While octopus use jets of water to move and archerfish shoot water above the surface to catch insects, the Georgia Tech researchers found that elephants are the only animals able to use suction on land and underwater.

The paper, ‘Suction feeding by elephants’, is published in the Journal of the Royal Society Interface. “An elephant eats about 400 pounds of food a day, but very little is known about how they use their trunks to pick up lightweight food and water for 18 hours, every day,” said Georgia Tech mechanical engineering PhD student Andrew Schulz, who led the study. “It turns out their trunks act like suitcases, capable of expanding when necessary.”
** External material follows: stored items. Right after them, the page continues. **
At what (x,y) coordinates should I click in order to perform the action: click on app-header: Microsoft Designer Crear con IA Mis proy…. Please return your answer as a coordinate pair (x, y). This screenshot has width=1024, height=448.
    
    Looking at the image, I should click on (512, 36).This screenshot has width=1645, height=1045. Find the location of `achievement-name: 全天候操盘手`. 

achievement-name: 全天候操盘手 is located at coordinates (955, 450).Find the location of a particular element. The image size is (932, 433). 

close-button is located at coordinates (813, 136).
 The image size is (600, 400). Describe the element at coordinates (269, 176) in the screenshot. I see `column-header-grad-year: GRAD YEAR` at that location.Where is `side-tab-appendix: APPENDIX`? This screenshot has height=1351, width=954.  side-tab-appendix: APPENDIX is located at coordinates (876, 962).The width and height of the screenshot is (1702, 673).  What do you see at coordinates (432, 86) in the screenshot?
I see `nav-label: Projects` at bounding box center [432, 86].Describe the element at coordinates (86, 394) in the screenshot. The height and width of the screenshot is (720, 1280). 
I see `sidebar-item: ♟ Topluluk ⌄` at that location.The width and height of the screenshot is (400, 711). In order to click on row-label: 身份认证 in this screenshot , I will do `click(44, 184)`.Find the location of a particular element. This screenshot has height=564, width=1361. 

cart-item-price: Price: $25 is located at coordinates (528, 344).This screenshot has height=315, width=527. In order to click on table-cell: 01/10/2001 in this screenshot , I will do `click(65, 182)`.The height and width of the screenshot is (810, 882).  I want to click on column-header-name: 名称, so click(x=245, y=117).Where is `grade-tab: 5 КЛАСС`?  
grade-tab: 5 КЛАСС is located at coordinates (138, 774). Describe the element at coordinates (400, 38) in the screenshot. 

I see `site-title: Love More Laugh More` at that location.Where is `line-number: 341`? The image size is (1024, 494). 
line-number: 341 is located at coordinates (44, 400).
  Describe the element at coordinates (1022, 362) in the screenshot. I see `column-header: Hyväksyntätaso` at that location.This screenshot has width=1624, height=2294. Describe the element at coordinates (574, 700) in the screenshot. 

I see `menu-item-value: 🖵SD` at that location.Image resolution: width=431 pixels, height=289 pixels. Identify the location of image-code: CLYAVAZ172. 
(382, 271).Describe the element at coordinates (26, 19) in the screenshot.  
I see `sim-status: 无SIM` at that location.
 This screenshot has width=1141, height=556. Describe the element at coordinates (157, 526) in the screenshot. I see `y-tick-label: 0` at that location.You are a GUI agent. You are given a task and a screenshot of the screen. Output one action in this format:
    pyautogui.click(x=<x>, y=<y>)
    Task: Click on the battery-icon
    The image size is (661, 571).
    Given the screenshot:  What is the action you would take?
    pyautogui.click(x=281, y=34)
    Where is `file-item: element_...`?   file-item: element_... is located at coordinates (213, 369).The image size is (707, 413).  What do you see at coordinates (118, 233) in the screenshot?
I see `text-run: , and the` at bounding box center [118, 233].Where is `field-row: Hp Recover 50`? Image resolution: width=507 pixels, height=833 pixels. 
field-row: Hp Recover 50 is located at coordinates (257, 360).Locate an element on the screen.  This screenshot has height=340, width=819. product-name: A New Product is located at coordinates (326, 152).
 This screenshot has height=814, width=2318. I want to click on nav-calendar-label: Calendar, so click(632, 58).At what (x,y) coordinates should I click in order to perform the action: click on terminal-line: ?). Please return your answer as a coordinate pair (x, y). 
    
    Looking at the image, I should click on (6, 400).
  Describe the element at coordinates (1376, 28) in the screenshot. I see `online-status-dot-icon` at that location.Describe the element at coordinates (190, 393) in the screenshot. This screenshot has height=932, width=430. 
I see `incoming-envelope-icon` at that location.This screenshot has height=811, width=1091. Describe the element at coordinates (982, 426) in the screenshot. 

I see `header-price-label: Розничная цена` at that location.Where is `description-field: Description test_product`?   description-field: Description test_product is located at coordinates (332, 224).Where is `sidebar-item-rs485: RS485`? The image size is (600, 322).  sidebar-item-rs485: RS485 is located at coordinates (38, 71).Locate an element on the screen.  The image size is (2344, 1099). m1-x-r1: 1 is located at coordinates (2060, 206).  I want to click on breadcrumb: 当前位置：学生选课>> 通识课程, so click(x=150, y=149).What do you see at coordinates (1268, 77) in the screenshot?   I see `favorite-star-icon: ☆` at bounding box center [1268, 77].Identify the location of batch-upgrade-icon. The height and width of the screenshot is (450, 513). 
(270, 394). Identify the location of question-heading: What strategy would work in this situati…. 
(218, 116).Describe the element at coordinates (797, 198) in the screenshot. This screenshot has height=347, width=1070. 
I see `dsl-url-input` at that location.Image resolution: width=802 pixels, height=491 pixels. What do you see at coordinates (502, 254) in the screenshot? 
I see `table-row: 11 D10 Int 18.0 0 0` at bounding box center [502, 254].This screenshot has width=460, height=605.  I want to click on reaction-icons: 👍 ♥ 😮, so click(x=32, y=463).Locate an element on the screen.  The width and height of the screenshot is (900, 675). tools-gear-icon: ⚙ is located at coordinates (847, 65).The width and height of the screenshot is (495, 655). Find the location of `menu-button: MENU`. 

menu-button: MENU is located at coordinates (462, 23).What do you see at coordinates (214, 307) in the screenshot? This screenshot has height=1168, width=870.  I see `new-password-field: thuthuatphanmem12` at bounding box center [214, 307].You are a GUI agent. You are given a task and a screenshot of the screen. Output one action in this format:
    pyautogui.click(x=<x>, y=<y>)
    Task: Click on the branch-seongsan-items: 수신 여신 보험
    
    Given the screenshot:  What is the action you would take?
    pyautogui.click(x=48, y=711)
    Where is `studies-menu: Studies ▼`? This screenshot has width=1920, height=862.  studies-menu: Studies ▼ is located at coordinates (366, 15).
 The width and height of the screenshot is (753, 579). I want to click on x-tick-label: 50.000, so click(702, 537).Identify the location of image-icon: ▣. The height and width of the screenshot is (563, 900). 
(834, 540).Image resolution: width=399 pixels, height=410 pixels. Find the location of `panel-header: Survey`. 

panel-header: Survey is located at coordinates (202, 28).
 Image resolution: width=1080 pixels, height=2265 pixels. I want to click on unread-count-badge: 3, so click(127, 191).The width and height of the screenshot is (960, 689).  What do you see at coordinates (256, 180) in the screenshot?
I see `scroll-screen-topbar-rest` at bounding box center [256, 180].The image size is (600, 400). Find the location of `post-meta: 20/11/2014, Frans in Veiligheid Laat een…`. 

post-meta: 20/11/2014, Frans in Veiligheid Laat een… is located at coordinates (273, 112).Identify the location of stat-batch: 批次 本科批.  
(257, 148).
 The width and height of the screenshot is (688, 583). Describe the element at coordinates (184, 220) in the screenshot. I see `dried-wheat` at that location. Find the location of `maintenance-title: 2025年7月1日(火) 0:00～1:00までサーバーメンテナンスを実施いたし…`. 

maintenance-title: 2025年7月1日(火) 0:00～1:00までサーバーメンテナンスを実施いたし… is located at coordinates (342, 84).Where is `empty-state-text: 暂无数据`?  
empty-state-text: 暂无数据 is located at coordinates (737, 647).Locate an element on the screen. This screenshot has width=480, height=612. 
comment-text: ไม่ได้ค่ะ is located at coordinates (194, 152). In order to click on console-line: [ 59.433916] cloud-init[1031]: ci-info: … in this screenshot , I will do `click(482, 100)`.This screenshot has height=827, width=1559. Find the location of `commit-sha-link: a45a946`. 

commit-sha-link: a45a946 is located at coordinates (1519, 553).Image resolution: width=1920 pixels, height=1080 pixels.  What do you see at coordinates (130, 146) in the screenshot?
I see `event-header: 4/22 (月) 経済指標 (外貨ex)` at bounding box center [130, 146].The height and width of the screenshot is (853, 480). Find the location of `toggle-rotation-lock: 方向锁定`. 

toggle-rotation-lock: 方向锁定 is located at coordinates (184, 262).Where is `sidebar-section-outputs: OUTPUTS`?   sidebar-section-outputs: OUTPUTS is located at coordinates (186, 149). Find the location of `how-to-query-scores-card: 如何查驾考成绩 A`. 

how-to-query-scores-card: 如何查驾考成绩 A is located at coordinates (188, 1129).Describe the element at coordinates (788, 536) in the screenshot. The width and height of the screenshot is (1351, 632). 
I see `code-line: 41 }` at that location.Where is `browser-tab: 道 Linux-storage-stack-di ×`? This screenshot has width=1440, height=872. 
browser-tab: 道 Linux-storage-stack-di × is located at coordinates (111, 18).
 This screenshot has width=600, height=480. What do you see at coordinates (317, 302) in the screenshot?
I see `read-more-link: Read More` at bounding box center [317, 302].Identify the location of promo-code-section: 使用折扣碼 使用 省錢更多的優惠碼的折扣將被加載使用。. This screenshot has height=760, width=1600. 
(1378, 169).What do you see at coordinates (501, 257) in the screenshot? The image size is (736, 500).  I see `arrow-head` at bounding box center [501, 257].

Schulz and the Georgia Tech team worked with veterinarians at Zoo Atlanta, studying elephants as they ate various foods. For large rutabaga cubes, for example, the animal grabbed and collected them. It sucked up smaller cubes and made a loud vacuuming sound, or the sound of a person slurping noodles, before transferring the vegetables to its mouth.

“An elephant uses its trunk like a Swiss Army Knife,” said David Hu, Schulz’s advisor and a professor in Georgia Tech’s George W. Woodruff School of Mechanical Engineering. “It can detect scents and grab things. Other times it blows objects away like a leaf blower or sniffs them in like a vacuum.”